Understanding Hamt
Let me throw some additional reading up front. These blog posts helped explain HAMTs to me. I’ll try to re-explain in my own words and illustrations, but I wanted to put these out there to show respect for other authors and also because you might learn something different or better by hearing it multiple ways.
Okay, so let’s get the important questions out as well.
What is a HAMT?
The acronym stands for “Hash Array Mapped Trie.” That’s a lot of keywords all at once. That’s a bit of the magic of the data type, but also what makes it a little harder to immediately grok. This post explores the high level concepts of HAMT without addressing practical implementation concerns. As a result, we’ll explore a very simple theoretical HAMT and make assumptions about memory allocations and behaviors so that we avoid unnecessary complications while building our mental model.
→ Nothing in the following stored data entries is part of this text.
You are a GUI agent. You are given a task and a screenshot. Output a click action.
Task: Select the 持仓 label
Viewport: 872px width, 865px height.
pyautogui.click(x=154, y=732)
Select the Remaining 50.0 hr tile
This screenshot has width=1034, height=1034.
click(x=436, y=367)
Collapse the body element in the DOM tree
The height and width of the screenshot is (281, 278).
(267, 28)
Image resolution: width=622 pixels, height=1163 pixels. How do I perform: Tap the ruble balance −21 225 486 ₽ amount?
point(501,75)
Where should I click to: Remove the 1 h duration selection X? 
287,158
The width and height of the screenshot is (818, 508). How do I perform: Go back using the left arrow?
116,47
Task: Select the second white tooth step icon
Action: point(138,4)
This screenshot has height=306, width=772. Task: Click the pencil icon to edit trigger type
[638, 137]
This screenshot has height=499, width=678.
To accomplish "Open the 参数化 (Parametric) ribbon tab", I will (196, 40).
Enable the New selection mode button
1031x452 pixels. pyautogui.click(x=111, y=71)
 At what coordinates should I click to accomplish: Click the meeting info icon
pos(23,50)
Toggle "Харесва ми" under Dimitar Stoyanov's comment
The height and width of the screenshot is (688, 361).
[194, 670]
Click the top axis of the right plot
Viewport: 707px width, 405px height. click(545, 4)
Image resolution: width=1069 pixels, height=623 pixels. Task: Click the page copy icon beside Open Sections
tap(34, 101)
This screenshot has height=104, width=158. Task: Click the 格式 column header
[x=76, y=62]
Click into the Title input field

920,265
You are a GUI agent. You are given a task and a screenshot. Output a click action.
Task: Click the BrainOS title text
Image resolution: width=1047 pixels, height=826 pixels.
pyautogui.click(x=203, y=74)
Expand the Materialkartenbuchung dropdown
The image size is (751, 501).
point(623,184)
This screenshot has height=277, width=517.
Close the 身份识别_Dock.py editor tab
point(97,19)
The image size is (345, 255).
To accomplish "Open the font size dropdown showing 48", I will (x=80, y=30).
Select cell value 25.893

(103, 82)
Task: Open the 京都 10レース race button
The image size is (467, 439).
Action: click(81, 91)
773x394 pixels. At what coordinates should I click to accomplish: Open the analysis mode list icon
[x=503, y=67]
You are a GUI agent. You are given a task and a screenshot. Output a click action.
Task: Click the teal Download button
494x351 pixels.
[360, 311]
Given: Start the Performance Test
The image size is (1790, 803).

HAMT itself is built upon several other concepts. Once you understand each of these building blocks, the eventual insight that makes HAMT special is much more appreciable. Let’s break it down.
What is a Trie?
A trie is a data type that represents data as a series of branches.
It may help to compare it visually against other common data types. Imagine that you have a value. Doesn’t matter what type, just that it’s a value. We’ll represent it with: ☐. Any array would be a line of boxes. Just a bunch of memory addresses laid out sequentially in memory. You might call this a “vector” in some languages:
☐☐☐☐☐☐☐☐
A linked list might be something like this (if we used arrows to represent pointers or other ways to associate data):
☐ -> ☐ -> ☐ -> ☐ -> ☐
The coding interview favorite, the doubly-linked list could be:
☐ <-> ☐ <-> ☐ <-> ☐ <-> ☐
But a trie allows for a branching pattern between values.
☐ / \ ☐ ☐ / \ \ ☐ ☐ ☐ / ☐
Tries have a lot of advantages. Compared to other data structures, trie implementations can be space efficient, easy to insert or delete, and feasibly remain in sorted order. They are also optimized for fast search behavior.
What is an Array?
We saw it briefly in the discussion of the trie, but an array, in this case, is just a linear collection of values. Array implementations vary, but the simplest is an allocation of memory that can hold multiple values in adjacent addresses. Think of it as a bunch of fillable boxes in a row.
☐☐☐☐☐☐☐☐
Arrays like this are among the simplest collection types. They are not necessarily sorted, retrieval is merely by index of the object in the collection, and deletion could leave holes in the memory space unless the implementation takes the effort to defrag and compact.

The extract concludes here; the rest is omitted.